Washington’s Industrial Turn

The US has made a belated shift to treating critical minerals as a national capability rather than a procurement line item. The catalyst was necessity. China has tight control over mined supply and almost all global refining capacity, and at much lower costs than the rest of the world. That dominance was built over decades through state subsidies, looser environmental and labour standards, and a vertically integrated supply chain that stretches from the pit to the production line. Beijing’s willingness to ignore pollution and profitability in pursuit of control has created a refining ecosystem no market economy can replicate quickly.

Recent export controls from Beijing on selected rare earths and magnets turned a long-standing vulnerability into a near-term constraint for Washington, and a powerful bargaining chip for China. The US response has been characteristically fiscal and bilateral: equity injections into MP Materials, offtake guarantees, and an $8.5 billion critical minerals pact with Australia to build mining and refining capacity outside China.

This marks a broader return to industrial policy. The Department of Defense’s $400 million investment in MP Materials was less about profit and more about precedent. It gave the company an equity backstop, a guaranteed buyer for magnet output, and a price floor, effectively designating MP as a national champion. Trump’s invocation of the Defense Production Act extended that approach, unlocking emergency authorities to accelerate project approvals and direct funding into extraction and processing. The Commerce Department has been tasked to assess import dependency and recommend tariffs under national security grounds.

America can’t risk dependence on Chinese refining for the materials embedded in aircraft, ships, sensors, and energy systems. Yet it also knows the limits of speed. The US currently has only one operational rare-earth mine, Mountain Pass in California, which still sends ore to China for processing. Building full refining and magnet capacity will take years and face environmental opposition.

The US is effectively buying time. Subsidies, price floors, and guaranteed demand are the fiscal equivalent of life support, keeping strategic capacity alive until the economics make sense. It’s the same playbook used in semiconductors: nationalise the risk, privatise the execution.

While the US now has an ambitious and unconventional plan to rebuild its own mining industry, it will need all the help it can get from allies if it wants to challenge China’s near-total dominance.
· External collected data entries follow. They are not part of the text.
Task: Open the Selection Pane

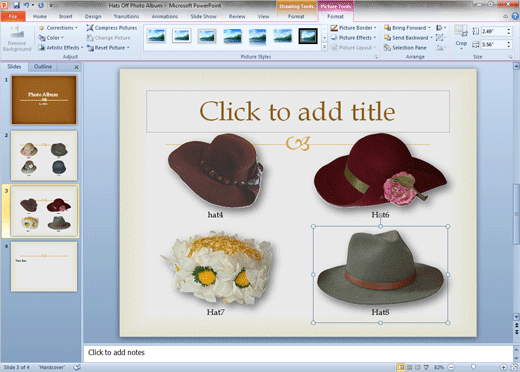Action: click(x=405, y=48)
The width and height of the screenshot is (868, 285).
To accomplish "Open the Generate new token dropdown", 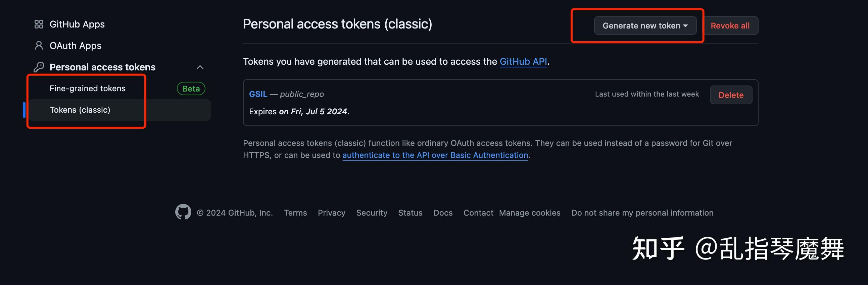I will click(x=645, y=26).
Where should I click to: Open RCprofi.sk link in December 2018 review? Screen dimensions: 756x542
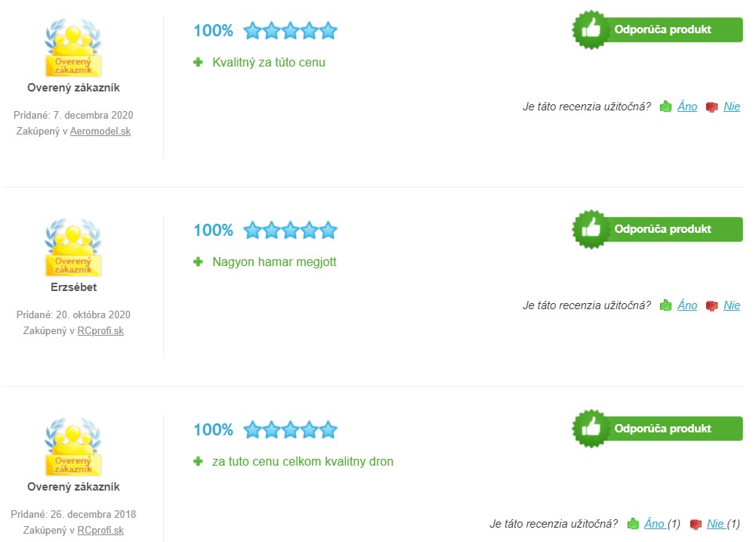pyautogui.click(x=100, y=531)
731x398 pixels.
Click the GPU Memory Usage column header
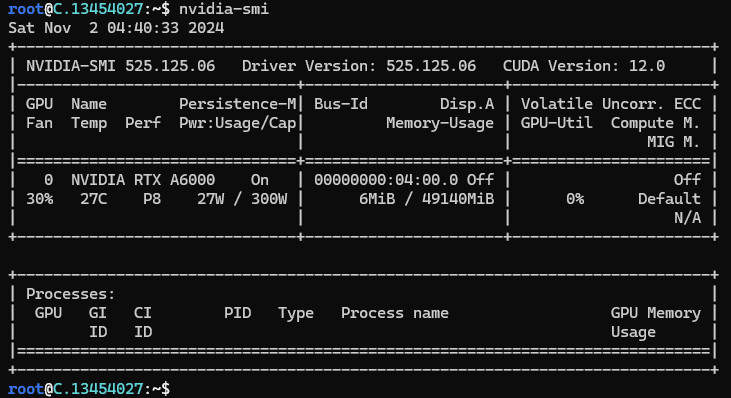click(x=656, y=322)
Australia is the Near-Term Answer

Long viewed as the world’s reliable quarry, Australia now finds itself at the centre of the West’s bid to loosen China’s grip on critical minerals. What began as a quiet trade partnership has evolved into a cornerstone of industrial strategy.

The shift became explicit with the $8.5 billion critical minerals pact signed at the White House earlier this week. The deal commits both governments to co-finance mining, refining, and magnet production, marking the first large-scale, bilateral industrial policy in the critical minerals space. It’s a recognition that the US cannot achieve mineral independence alone, and that Australia offers the scale, governance, and reliability to anchor a non-China supply chain.

For Canberra, the opportunity is as strategic as it is economic. The country holds the world’s fourth-largest rare earth reserves and is already home to Lynas Rare Earths, the only major producer and refiner of rare earths outside China. Lynas has spent years building downstream processing capacity in Malaysia and Western Australia, supplying Japan and, increasingly, the United States. Its success has turned Australia from a commodity exporter into an essential node in the allied industrial network.